When you write code in Codepen - they actually don't execute it as-is but rather first apply some transformations to it.

They parse it into an abstract syntax tree, find loops and insert instructions explicitly to stop executing the loop if too much time has passed.

When you do:

for(let i = 0; i < 114000000; i++ ){
  arr.push(new Point());
  avg += arr[i].x / 1000;
}

Your code runs as:

for (var i = 0; i < 114000000; i++) {
    if (window.CP.shouldStopExecution(1)) { // <- injected by Codepen!!!
        break;
    }
    arr.push(new Point());
    avg += arr[i].x / 1000;
    iter++;
}

You can see this by inspecting the frame code inside CodePen itself.

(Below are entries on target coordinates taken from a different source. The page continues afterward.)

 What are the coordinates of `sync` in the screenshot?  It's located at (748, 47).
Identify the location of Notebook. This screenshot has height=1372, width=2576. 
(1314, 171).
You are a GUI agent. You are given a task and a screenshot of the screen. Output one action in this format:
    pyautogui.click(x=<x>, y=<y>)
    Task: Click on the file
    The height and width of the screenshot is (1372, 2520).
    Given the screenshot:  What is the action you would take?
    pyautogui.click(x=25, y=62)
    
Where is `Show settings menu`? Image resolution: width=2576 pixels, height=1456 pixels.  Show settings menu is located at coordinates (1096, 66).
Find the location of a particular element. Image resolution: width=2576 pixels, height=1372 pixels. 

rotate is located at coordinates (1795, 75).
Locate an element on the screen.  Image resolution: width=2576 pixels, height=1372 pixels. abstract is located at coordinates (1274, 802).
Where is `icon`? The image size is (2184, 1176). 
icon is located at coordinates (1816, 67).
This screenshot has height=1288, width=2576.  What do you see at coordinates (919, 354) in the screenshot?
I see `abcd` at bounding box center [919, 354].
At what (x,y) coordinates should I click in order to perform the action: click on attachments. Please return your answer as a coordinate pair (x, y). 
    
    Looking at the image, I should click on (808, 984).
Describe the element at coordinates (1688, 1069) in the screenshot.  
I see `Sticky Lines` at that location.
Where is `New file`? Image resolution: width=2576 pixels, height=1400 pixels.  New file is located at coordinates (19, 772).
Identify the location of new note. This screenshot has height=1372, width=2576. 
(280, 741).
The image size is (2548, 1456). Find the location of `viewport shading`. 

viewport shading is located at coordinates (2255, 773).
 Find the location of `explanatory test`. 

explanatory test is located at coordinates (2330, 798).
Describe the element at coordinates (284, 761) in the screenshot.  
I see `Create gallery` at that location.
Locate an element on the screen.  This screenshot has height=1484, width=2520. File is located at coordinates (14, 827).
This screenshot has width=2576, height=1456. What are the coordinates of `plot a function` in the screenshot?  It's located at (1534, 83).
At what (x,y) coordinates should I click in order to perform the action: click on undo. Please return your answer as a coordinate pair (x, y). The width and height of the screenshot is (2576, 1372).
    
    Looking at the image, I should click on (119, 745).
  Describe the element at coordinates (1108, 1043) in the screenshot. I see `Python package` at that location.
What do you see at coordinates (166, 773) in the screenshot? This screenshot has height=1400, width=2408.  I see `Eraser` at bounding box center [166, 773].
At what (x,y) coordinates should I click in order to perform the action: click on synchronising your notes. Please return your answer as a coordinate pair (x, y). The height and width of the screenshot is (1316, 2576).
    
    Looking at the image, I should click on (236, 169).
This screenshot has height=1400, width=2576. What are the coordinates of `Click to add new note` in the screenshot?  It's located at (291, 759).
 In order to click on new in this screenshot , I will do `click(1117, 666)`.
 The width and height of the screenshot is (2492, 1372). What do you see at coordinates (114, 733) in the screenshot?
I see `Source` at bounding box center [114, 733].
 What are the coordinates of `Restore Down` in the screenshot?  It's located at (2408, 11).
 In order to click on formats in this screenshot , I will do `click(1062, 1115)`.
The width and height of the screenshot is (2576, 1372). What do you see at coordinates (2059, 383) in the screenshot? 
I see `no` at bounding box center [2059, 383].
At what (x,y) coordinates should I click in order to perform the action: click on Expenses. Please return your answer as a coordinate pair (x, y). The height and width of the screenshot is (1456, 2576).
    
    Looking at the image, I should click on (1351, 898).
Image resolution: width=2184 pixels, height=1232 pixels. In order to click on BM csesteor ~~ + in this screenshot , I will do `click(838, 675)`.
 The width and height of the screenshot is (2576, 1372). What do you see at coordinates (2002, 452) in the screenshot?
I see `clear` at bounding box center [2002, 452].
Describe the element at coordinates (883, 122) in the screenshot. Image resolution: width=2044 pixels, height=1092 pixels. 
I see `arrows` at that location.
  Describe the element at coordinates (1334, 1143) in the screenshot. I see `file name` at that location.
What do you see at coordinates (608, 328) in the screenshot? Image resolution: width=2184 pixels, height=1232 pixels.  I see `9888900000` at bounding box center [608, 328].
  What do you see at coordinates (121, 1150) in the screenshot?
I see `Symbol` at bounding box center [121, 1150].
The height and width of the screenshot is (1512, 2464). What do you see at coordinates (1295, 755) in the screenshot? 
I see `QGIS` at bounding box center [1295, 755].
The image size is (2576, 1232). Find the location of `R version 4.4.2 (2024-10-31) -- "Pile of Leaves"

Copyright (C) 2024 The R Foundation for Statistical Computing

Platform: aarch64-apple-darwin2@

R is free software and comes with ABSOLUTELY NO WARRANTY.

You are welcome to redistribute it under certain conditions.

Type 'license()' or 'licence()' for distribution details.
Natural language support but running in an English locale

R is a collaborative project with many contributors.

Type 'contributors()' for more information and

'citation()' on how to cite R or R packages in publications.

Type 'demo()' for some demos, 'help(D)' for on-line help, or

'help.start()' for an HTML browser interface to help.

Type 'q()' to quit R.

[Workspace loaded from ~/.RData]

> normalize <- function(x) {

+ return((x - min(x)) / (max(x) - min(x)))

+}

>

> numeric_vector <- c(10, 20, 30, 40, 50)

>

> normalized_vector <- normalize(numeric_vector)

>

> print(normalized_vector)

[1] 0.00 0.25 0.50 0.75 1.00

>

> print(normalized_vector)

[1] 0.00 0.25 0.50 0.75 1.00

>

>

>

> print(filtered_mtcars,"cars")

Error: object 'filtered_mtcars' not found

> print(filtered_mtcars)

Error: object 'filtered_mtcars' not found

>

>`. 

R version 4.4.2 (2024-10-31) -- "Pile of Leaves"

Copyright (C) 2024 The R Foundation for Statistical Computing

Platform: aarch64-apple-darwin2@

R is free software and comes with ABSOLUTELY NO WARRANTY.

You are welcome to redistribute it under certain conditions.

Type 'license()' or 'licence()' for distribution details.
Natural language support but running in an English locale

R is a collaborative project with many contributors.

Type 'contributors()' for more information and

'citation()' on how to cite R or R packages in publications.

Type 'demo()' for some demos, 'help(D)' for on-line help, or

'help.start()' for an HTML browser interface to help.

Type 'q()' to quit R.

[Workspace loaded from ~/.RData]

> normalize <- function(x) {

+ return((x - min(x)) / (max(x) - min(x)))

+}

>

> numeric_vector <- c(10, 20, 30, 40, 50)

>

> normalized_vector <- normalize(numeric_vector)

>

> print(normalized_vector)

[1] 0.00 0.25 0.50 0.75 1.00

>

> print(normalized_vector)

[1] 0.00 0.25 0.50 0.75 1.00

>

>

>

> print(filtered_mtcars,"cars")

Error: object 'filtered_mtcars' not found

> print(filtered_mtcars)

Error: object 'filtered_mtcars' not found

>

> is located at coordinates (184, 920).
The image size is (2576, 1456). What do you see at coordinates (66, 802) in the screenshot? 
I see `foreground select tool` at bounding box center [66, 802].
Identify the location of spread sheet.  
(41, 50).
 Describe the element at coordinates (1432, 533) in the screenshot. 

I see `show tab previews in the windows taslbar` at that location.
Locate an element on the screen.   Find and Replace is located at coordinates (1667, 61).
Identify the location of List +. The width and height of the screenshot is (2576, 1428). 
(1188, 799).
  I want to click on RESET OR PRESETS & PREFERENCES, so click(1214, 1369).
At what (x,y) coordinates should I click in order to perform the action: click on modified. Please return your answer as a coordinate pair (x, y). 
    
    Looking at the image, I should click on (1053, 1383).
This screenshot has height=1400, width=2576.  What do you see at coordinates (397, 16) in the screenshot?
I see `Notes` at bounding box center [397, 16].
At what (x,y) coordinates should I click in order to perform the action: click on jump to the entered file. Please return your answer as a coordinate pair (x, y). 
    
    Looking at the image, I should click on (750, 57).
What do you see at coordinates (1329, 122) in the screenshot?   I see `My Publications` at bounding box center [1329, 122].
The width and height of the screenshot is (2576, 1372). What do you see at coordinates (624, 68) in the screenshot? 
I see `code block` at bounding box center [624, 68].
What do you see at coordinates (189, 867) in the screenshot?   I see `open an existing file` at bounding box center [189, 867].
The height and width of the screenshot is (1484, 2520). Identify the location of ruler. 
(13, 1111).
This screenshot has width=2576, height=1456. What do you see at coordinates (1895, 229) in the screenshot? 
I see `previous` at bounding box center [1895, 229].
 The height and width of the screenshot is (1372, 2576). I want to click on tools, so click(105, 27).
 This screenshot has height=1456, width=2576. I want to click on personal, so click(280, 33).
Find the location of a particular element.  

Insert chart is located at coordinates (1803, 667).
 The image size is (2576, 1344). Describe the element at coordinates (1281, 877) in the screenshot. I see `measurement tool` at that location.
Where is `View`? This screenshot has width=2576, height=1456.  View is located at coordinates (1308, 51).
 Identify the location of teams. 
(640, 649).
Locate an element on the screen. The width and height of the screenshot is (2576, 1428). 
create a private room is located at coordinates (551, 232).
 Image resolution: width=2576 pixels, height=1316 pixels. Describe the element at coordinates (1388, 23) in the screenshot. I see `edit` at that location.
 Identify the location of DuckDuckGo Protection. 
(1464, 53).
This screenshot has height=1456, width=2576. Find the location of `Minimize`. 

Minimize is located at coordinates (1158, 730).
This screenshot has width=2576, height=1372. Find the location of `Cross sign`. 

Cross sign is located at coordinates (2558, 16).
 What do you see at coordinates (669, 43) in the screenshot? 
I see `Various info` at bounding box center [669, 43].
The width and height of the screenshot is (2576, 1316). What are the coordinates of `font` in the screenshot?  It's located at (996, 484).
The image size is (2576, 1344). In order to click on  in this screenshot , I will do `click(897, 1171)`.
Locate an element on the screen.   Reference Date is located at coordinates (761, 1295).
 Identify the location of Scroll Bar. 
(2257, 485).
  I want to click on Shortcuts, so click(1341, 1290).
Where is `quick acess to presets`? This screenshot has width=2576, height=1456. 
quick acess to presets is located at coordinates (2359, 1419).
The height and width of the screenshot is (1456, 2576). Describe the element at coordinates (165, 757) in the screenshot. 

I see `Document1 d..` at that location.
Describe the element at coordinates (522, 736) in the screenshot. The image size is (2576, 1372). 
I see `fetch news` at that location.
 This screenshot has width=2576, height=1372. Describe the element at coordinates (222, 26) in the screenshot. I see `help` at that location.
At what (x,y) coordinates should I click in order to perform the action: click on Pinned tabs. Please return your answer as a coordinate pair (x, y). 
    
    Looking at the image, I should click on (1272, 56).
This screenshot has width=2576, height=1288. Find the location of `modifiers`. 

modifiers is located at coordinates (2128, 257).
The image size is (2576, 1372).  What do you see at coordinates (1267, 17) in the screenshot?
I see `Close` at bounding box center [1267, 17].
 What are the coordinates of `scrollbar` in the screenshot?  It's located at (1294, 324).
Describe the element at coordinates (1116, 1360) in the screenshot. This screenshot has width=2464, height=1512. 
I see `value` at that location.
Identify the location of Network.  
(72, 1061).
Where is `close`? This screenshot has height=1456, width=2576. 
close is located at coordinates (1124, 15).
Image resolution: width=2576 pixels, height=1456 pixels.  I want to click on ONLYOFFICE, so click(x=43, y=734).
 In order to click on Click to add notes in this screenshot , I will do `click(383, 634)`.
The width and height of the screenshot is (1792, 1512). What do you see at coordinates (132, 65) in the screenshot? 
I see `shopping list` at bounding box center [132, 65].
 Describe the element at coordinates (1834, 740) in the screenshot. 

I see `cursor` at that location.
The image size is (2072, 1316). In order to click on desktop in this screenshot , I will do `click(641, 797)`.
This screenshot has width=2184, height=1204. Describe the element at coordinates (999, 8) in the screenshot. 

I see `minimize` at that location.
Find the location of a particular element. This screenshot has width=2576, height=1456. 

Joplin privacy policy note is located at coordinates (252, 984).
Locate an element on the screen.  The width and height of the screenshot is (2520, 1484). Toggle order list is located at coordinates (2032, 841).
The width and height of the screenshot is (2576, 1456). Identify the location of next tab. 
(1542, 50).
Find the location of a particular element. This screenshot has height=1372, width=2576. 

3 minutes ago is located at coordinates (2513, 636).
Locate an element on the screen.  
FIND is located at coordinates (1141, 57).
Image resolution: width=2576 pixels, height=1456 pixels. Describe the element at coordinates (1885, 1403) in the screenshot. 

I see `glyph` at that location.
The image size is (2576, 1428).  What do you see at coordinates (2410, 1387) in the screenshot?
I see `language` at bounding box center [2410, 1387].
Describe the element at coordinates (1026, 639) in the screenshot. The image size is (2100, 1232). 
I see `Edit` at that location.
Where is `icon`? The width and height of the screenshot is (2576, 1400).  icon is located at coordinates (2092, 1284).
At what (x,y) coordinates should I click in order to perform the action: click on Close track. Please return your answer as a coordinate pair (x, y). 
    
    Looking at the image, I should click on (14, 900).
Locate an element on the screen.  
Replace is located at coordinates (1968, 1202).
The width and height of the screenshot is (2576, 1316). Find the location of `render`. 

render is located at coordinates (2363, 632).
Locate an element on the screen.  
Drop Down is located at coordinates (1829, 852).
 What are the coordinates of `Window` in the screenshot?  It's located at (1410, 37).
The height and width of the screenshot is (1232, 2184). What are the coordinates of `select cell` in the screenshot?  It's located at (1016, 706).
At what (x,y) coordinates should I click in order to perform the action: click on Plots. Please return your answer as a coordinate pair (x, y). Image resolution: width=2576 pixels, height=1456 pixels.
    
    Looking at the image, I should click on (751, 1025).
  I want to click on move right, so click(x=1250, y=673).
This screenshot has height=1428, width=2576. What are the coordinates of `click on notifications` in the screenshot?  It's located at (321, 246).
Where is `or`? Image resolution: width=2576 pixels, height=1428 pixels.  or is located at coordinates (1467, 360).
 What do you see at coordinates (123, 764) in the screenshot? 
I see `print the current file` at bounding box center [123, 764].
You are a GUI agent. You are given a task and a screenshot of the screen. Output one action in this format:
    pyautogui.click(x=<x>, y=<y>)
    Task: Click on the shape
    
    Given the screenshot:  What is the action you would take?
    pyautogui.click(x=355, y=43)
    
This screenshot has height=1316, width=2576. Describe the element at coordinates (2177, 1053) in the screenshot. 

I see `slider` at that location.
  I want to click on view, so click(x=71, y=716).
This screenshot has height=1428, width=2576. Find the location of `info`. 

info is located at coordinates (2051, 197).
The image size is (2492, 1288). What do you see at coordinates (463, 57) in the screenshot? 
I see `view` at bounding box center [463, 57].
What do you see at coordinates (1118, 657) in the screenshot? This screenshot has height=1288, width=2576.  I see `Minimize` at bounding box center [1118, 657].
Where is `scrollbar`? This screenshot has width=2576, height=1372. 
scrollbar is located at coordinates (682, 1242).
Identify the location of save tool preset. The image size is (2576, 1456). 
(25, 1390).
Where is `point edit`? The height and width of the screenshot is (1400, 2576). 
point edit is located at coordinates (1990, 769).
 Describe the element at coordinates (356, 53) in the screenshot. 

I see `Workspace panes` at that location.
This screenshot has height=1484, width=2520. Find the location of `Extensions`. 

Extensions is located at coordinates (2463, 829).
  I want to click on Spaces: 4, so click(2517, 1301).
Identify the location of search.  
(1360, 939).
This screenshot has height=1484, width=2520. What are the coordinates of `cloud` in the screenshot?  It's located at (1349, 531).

They inject shouldStopLoop calls inside your code. They have a script called stopExecutionOnTimeout which does something like this (source from Codepen):

 var PenTimer {
   programNoLongerBeingMonitored:false,
   timeOfFirstCallToShouldStopLoop:0, // measure time
   _loopExits:{}, // keep track of leaving loops
   _loopTimers:{}, // time loops
   START_MONITORING_AFTER:2e3, // give the script some time to bootstrap
   STOP_ALL_MONITORING_TIMEOUT:5e3, // don't monitor after some time
   MAX_TIME_IN_LOOP_WO_EXIT:2200, // kill loops over 2200 ms
   exitedLoop:function(o) { // we exited a loop 
     this._loopExits[o] = false; // mark
   },
   shouldStopLoop:function(o) { // the important one, called in loops
      if(this.programKilledSoStopMonitoring)  return false; // already done
      if(this.programNoLongerBeingMonitored)return true;
      if(this._loopExits[o])  return false; 
      var t=this._getTime(); // get current time
      if(this.timeOfFirstCallToShouldStopLoop === false) 
        this.timeOfFirstCallToShouldStopLoop = t;
        return false;
      }
      var i= t - this.timeOfFirstCallToShouldStopLoop; // check time passed
      if(i<this.START_MONITORING_AFTER) return false; // still good   
      if(i>this.STOP_ALL_MONITORING_TIMEOUT){
        this.programNoLongerBeingMonitored = true;
        return false;
      }
      try{
        this._checkOnInfiniteLoop(o,t);
      } catch(n) {
        this._sendErrorMessageToEditor(); // send error about loop
        this.programKilledSoStopMonitoring=false;
        return true; // killed
      }
      return false; // no need
   },
   _sendErrorMessageToEditor:function(){/*... */
      throw "We found an infinite loop in your Pen. We've stopped the Pen from running. Please correct it or contact [email protected].";
};

If you want to run it yourself - JSBin has similar functionality and they have open sourced it as the loop-protect library - under 500 LoC.

It's just codepen script runner restrictions.

I run script in Chrome Developer Tools and in Node.JS REPL - all seems ok.